17. En définitive, ce sont les entreprises et les individus – entrepreneurs, employés, touristes, étudiants, etc. – qui réalisent ou non l’intégration. Dans l’optique des échanges, l’élément essentiel est que les Etats ont éliminé les obstacles et les frais inutiles grevant les opérations commerciales internationales. Une étude menée en Suède en 2007 a révélé que, si les obstacles qui subsistent et les autres facteurs empêchant l’établissement de liens économiques internationaux étaient totalement éliminés, le PIB de la région pourrait augmenter de 1 %. Cette estimation indique que, par rapport à la plupart des autres régions, la région de la Baltique est déjà très proche de l’idéal du libre-échange.
18. Ainsi, les frontières nationales n’empêchent plus l’internationalisation des activités dans la région de la Baltique et, de manière générale, n’entraînent pas de frais excessifs. En conséquence, l’offre et la demande dans ces économies de marché proches les unes des autres se combinent, alors que les entreprises recherchent des produits qui sont chers à la vente, peu chers à l’achat ou avantageux du fait de l’emplacement des opérations. De plus en plus d’entreprises ont annoncé des stratégies dans lesquelles la région de la Baltique constitue leur marché intérieur. A l’heure actuelle, seuls deux pays de la région, l’Allemagne et la Finlande, sont membres de l’Union économique et monétaire (UEM) de l’Union européenne. Le caractère de la région en tant que marché intérieur pour les entreprises locales va se renforcer considérablement dès lors que d’autres membres locaux de l’Union européenne adhéreront à l’UEM.
19. Les entreprises ont dû rechercher de nouveaux concepts opérationnels sur des marchés intérieurs étendus à la région de la Baltique, ce qui veut dire qu’elles affrontent déjà la mondialisation. La région est devenue, dans sa quasi-totalité, un marché ouvert et unique pour les concurrents et partenaires de l’extérieur. Dans la nouvelle géographie économique, cette situation et les possibilités qu’elle offre aux entreprises sont le point de départ pour examiner le «potentiel de marché» de la région, qui est déterminé par le nombre et la proximité des clients, partenaires commerciaux et concurrents. En effet, la présence de clients et de partenaires rend attrayante l’éventualité de se positionner dans la région. En revanche, si les concurrents sont nombreux, ils laminent les marges, ce qui provoque l’effet inverse.
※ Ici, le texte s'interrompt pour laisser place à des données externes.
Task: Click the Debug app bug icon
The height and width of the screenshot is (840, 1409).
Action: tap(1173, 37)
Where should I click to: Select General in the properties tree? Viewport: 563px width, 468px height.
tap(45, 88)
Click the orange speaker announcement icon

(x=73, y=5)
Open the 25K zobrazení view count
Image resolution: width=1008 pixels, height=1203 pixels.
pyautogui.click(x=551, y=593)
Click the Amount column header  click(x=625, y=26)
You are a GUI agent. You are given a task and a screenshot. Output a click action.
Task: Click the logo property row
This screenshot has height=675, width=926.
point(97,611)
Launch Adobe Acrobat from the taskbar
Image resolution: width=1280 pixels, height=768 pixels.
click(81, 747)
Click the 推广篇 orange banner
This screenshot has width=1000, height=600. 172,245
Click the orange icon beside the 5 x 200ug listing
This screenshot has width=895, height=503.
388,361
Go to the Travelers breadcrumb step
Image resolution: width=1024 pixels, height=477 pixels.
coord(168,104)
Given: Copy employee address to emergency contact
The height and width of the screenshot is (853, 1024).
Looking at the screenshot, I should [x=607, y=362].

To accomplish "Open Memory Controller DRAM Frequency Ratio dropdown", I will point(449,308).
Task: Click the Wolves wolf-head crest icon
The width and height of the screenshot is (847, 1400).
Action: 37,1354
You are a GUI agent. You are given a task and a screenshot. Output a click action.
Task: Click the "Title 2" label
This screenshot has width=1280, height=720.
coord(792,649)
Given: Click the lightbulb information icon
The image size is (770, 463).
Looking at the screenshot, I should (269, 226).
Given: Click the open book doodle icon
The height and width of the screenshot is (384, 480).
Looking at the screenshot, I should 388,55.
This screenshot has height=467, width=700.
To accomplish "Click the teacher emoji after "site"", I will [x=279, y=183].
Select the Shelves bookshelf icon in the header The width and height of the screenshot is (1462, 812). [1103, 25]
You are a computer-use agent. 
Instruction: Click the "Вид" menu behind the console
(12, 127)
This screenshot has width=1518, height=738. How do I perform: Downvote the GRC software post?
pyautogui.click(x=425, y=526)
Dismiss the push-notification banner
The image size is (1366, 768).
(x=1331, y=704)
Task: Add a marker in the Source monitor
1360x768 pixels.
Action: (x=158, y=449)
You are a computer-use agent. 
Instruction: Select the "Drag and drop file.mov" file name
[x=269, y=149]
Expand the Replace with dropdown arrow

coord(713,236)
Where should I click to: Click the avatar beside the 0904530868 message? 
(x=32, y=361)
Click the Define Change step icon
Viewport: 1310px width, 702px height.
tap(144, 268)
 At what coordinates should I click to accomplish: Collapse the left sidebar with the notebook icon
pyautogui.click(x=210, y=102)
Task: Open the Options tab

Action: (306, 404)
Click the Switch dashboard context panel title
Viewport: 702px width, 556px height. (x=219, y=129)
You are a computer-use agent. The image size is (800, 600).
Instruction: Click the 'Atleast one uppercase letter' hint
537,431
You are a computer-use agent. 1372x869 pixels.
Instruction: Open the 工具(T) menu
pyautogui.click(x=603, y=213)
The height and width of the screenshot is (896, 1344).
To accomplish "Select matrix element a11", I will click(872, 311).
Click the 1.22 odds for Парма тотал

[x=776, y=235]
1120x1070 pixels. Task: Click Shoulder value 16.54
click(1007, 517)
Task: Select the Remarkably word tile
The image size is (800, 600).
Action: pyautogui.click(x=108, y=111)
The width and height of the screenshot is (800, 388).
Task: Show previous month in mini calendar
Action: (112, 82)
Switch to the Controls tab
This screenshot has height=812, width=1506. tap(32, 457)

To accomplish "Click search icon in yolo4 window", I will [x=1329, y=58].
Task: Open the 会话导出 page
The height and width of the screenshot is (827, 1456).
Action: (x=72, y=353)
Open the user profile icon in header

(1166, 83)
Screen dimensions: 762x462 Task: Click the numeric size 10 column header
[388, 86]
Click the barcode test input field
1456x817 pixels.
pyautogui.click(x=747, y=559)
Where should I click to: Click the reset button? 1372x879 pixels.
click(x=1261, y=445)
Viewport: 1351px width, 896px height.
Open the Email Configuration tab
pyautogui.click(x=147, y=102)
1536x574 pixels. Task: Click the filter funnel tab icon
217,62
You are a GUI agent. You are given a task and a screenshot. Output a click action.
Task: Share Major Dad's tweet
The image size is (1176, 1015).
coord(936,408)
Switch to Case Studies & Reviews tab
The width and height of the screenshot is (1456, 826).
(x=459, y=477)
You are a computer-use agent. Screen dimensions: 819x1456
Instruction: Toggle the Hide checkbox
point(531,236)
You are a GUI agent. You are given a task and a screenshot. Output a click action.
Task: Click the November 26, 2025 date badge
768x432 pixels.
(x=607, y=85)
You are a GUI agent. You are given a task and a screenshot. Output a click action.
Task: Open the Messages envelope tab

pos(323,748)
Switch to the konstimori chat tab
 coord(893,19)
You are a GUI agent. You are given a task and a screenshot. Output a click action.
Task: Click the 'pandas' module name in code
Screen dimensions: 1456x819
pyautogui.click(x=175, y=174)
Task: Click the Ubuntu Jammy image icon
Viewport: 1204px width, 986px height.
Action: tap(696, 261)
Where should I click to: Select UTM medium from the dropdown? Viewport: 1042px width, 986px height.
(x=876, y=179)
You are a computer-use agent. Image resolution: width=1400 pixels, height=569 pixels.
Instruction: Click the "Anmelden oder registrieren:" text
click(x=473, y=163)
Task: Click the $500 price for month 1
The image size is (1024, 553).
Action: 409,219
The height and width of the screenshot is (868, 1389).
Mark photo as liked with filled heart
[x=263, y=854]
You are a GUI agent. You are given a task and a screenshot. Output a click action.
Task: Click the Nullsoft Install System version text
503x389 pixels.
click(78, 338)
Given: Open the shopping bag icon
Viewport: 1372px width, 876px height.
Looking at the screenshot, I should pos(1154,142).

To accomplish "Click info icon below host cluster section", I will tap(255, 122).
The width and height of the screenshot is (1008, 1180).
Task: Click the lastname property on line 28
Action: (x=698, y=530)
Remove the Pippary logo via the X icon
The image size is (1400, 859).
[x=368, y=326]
20. La conjonction d’un grand nombre de clients et de partenaires commerciaux attire davantage d’entreprises, de même que les effets externes positifs d’une masse importante de clients et d’entreprises. En revanche, les prix et les coûts élevés dus à la concentration des clients et de la production, la forte concurrence ainsi que les problèmes liés aux transports, à l’environnement et à la criminalité produisent l’effet inverse. Les avantages et les inconvénients de la concentration semblent différents selon les secteurs de production. Ordinairement, les facteurs qui favorisent la concentration sont les suivants: exploitation des économies d’échelle, de manière générale position forte sur le marché, liens solides entre les moyens de production et les biens produits, rôle essentiel des facteurs mobiles de production (y compris des ressources humaines qualifiées), introduction à un rythme rapide de nouveaux produits.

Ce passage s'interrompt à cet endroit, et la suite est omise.